On the other hand, drugmakers are limited to discussing what is on the label. For example, the Januvia and Janumet labels state the drugs lower A1C levels.

“But [Paz] is worried about things such as ER visits and longer-term neuropathies, which are costly to the healthcare system,” McMahon explains. “One would hope treating them effectively with an oral diabetic agent would help to avoid those. But we can’t necessarily go there because this would be prohibited based on the current regulatory structure.”

These rules may be changing. Following a series of lawsuits decided in favor of drugmakers, the FDA is gathering comments about two new draft guidances on off-label communications. Moreover, the 21st Century Cures Act requires the agency to issue draft guidance on the use of real-world evidence in supplementary indications of already-approved drugs, as well as to clarify what kinds of information beyond the FDA-approved label that drugmakers can share with payers.

“Truthful, competent, and reliable evidence should be a part of the dialogue with healthcare decision-makers,” said Dr. Sandra Milligan, SVP of global regulatory affairs and clinical safety at Merck, during an FDA hearing in November.
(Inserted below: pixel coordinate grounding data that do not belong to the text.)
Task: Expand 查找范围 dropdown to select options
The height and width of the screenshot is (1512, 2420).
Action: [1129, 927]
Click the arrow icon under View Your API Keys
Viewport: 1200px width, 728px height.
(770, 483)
But that’s not all drugmakers are asking for. A year ago, Eli Lilly and Anthem issued a series of policy proposals aimed at promoting value-based contracts. The companies called for the expansion or creation of safe harbors that would protect them from violating the Anti-Kickback Statute, and new regulations that would exclude payments made through value-based contracts from the Medicaid best-price rules. Those rules say that if a drug fails in a patient as part of a value-based arrangement, then that low price has to be applied to the drug’s use in all Medicaid patients.

“By creating an environment in which value-based contracts are permitted, increased collaboration between health plans and manufacturers to enter into such contracts presents a significant opportunity to drive quality and access, create savings, and slow cost growth,” the companies explain in a statement.


Aetna and Merck have also considered collaborating on a proposal that would address what they believe are barriers to more detailed value-based agreements.

“We need to find ways to have larger safe harbors in order to do that, or these kinds of relationships are going to have their limitations,” McMahon says.

Some experts believe the anti-kickback and best-price rules will be changed. If that happens, pharma marketers will be tasked with proving their medicines improve outcomes, a shift that may require drugmakers to develop new support services and technologies to bolster their marketing strategies, explains Paul Darling, a managing principal of ZS Associates.

See also: Pharma pushes to share off-label info with payers at FDA hearing

Either way, expect to see more of these contracts, as well as value-based agreements between drugmakers and IDNs, and with health systems.

“The number of agreements is a function of value-based contracting as it shakes out across the spectrum,” 1798’s Blunt says. “Manufacturers are also acutely aware of value-based contracting with a provider, an ACO, or a patient-centered medical home.”

The contracts will likely be greater in scope and increasingly complex. More of them will take into account population health, similar to Merck’s involvement in AetnaCare.

“This model of saying, ‘We’ll have an outcomes contract in diabetes’ takes partnership to another level, in a different way than manufacturers and payers have worked,” Avalere’s Desai says. “They are charting some exciting new ground in that area.”